Poor Container Performers

Melons: Very large vines, very high water demand, difficult to support in containers.

Full-sized corn: Needs space for wind pollination; container isolation makes pollination unreliable.

Perennial crops: Established perennials (asparagus, rhubarb, artichoke) need large, permanent containers and aren't worth the effort for first-year production.


Watering Container Gardens

The most common failure mode in container gardening is inconsistent watering. Containers dry out rapidly — especially small containers on hot, sunny days.

Daily check is the standard. Touch the soil. If the top inch is dry, water. If it's still damp, skip.

How to water: Water slowly until water drains freely from the drainage holes. This ensures even moisture throughout the container. Quick surface watering doesn't penetrate to the roots.

Signs of underwatering: Wilting (often reversible if caught early), dry, shrunken-looking plants, soil pulling away from container edges.

Signs of overwatering: Yellowing lower leaves, root rot (mushy, dark roots if you remove the plant), persistently soggy soil that smells sour.

Self-watering containers have a reservoir in the bottom that plants wick water from. They dramatically reduce watering frequency and are worth using for any container crop if you have the option.


Extending the Season

Containers can be moved — use this advantage.

Early spring: Start containers indoors or in a protected space 4-6 weeks before the last frost. Move outdoors after frost risk passes.

Fall frost: Move containers of still-productive plants indoors during frost, then back out when temperatures rise. Extends the growing season by weeks.

Cold frames: A simple cold frame (wooden box with a clear lid) over containers can extend growing in fall by 4-6 weeks and start production 4-6 weeks earlier in spring.

Overwintering perennials: Perennial herbs (rosemary, thyme, chives) in containers can be moved into a cold garage or unheated shed to overwinter and brought back out in spring.

Sources

  1. University of Maryland Extension - Growing Vegetables in Containers
  2. Cornell University Cooperative Extension - Container Vegetable Gardening

Frequently Asked Questions

What size container do vegetables need?

Smaller crops (lettuce, herbs, radishes, green onions): 6-8 inch depth minimum, 1-gallon pot. Medium crops (kale, chard, bush beans, beets, carrots): 12-inch depth minimum, 3-5 gallon container. Large crops (tomatoes, peppers, cucumbers): 12-18 inch depth, 5-10 gallon container minimum. Potatoes: special bags or 15-gallon containers. Container size directly determines yield — always go larger than minimum if space allows.

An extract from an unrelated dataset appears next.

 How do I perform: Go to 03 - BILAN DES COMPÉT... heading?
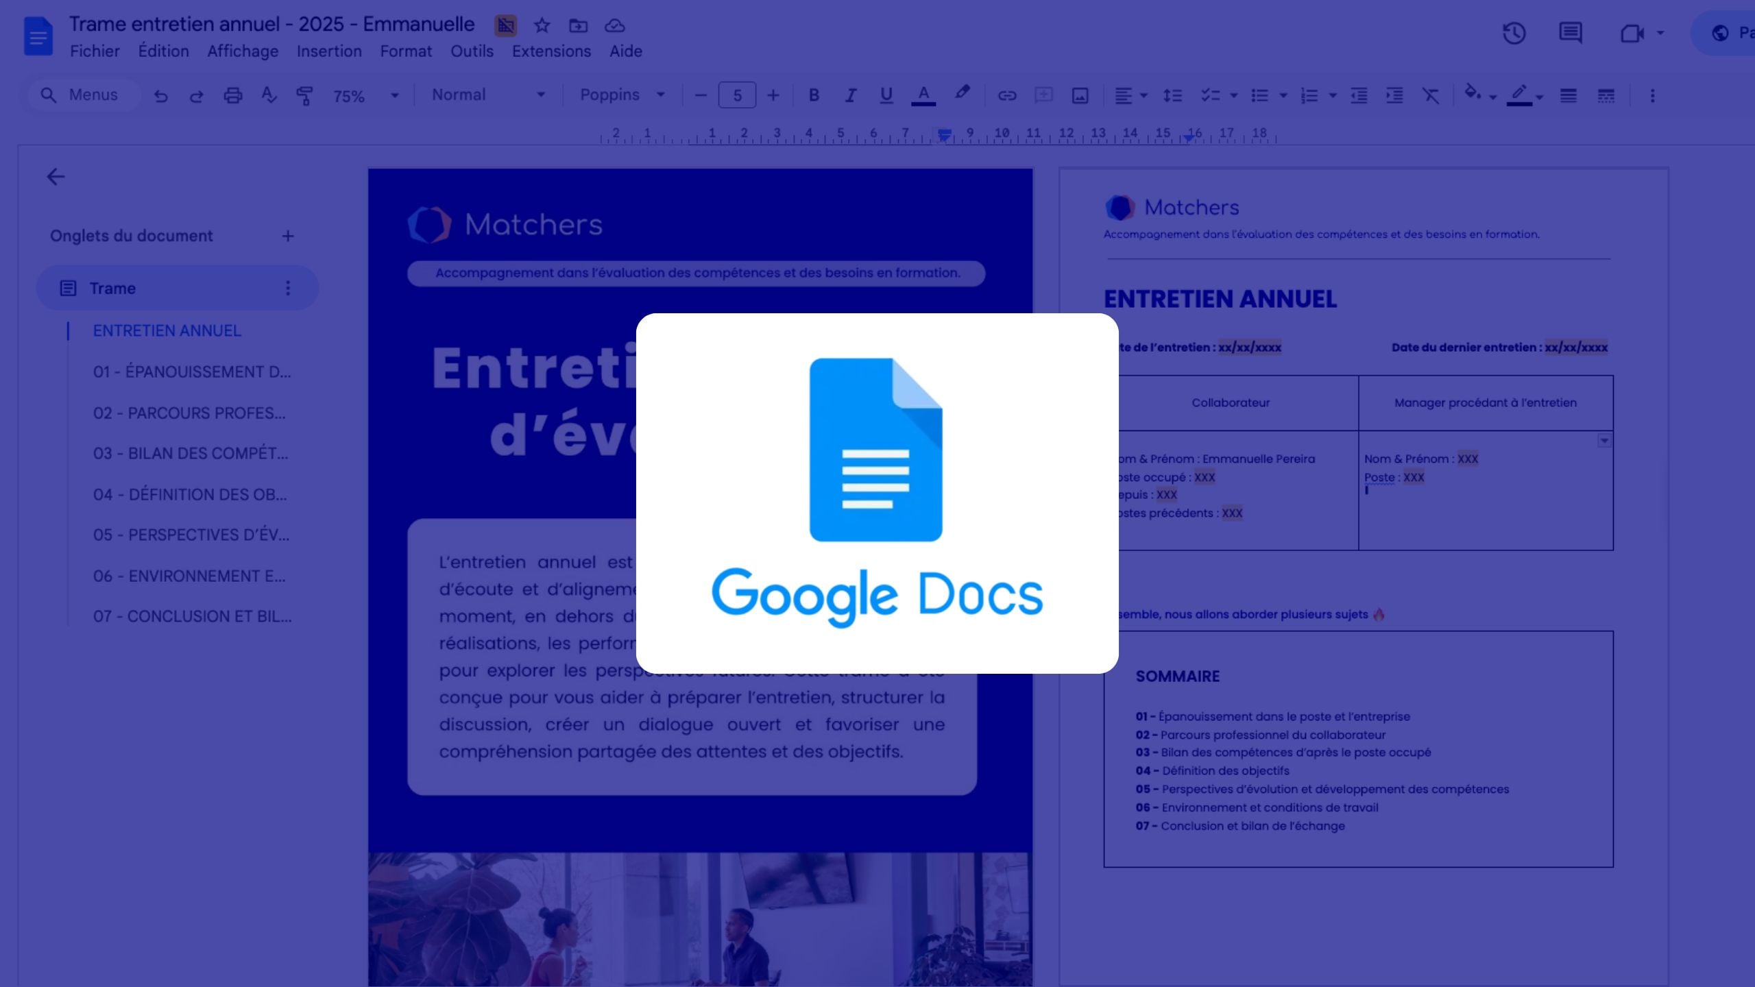pyautogui.click(x=191, y=453)
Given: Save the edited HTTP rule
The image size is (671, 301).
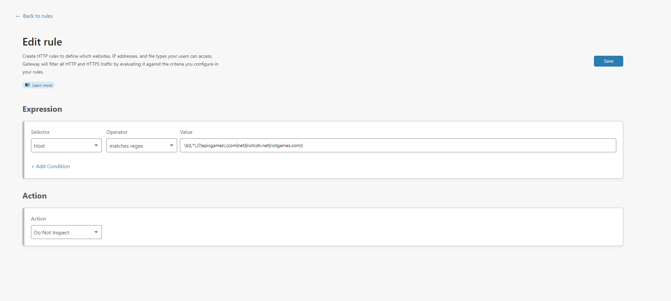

How often do containers need to be watered?

Container plants typically need watering once per day in warm weather (twice daily in very hot, dry conditions) and every 2-3 days in cool, cloudy weather. Containers dry out far faster than in-ground gardens. The finger test: push a finger 1-2 inches into the soil; if dry, water. In extreme heat, large containers may need watering morning and evening. Self-watering containers (with reservoir systems) significantly reduce watering frequency.

Can you grow enough food in containers to matter nutritionally?

Yes, meaningfully, for vitamins and variety — less so for total calories. A 10-gallon tomato pot can produce 20-30 lbs of tomatoes per season. A 5-gallon kale pot can provide continuous harvests of vitamin-rich greens for months. For pure caloric contribution, 5-gallon potato bags can produce 5-10 lbs of potatoes per bag. Container growing supplements a stored-food diet with fresh vitamins; it rarely replaces caloric staples.